Je le trouve vachement coopératif, le commandant de l’Impitoyable, pas vous ?

Il sonne le mataf préposé au poste de steward resté vacant.

— Yvon, lui dit-il, demande au second de venir nous rejoindre.

A peine a-t-il donné cet ordre que la porte s'ouvre, précisément sur le second. Il a l'air un peu survolté, le marin. La cravate dénouée, la casquette de travers, une pommette éclatée, une lèvre sanguinolente, une oreille grosse comme une pomme de terre de comice agricole.

— Commandant, c'est une indignité, halète-t-il. Je réclame des sanctions impitoyables. Je…

Il étouffe. Il violacé. Il violente.

— De quoi s'agit-il ? demande le se-le-mettre-d'abord-âpre-odieux.

L'organe fracassant du gros Béru nous déboule dans les trompes d'Eustache.

— Il s'agit de moi-même, mon commandant !

Il est en manches de chemise, avec les phalanges tout écorchées, Pépère.

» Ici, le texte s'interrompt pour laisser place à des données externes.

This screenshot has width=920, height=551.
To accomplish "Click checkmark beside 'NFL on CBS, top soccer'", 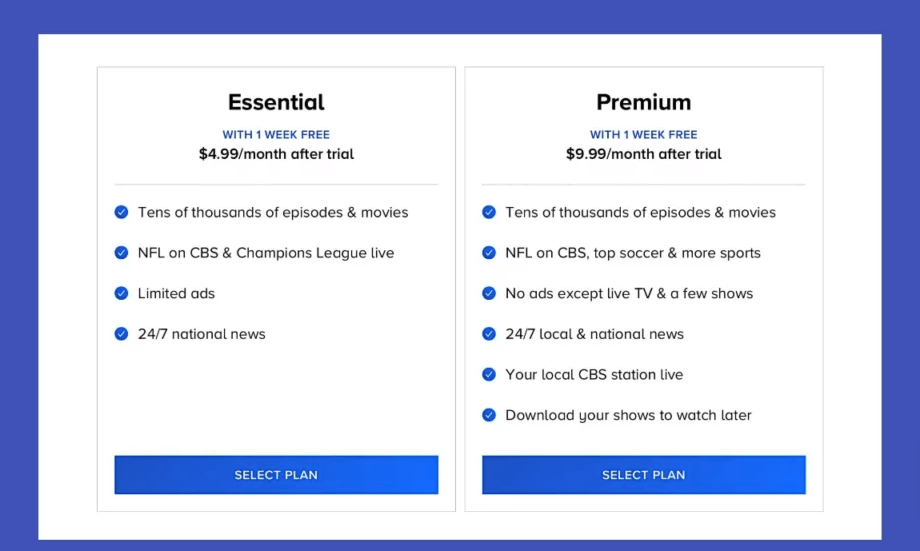I will (x=489, y=253).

Je pige qu'il vit à l'heure du passage à tabac. Il respire du nez et un filet de bave débabine sur sa frime apoplectique.

— Commandant, fait le second ! Je vous demande de faire mettre cet énergumène aux fers !

Il en dirait sans doute davantage si une mandale de Béru ne l'envoyait dinguer contre la couchette.

— Nergumène, toi-même, fesse de rat ! vocifère le con casseur.

— Messieurs, messieurs ! Un peu de décence, je vous en prie ! fait sévèrement le commandant.

Je pense opportun de sortir ma salière des grandes occasions pour mêler mon grain de sel à l'altercation.

— Qu'est-ce qui te prend, Béru ?

Le Gros prend à son compte exclusif l'oxygène puisé par l'appareil de ventilation. Il s'en flanque une poumonée formidable et explique :

— Y me prend que c'est ce vilain qu'est un des cents[9], déclare Alexandre-Benoît. M'aginèz-vous que je m'ai tenu la raisonnance suivante : le prof s'est fait effacer pendant qu'il charcutait la viande froide sur le pont. Conséquemment, me m'ai-je dit, l'assassin a été obligé de sortir par la tourelle pour aller y faire renifler son flacon de Marie-Rose.

Brave Bérurier. Ça raisonne comme son prestigieux chef, ça, madame ! On ne peut pas croire, à le voir, qu'il possède un cerveau en ordre de marche.

— Alors ? me passionné-je.

— Alors, discrètement, je me documente auprès de l'équipage, et qu'apprends-je ? Que le second a passé le temps de lotopsie à bricoler le père iscope. « Tiens-tiens-tiens, me pensé-je, voilà qu'est intéressant. » Je me mets à entreprendre cézigue. Biscotte, je pense que vous l'avez remarqué, mon commandant, mais votre père iscope passe par la tourelle au même titre que l'échelle, ce qui revient à dire qu'on ne peut pas sortir du sous-marin sans être vu d'un type qui se tient près du père iscope, je me fais bien comprendre ?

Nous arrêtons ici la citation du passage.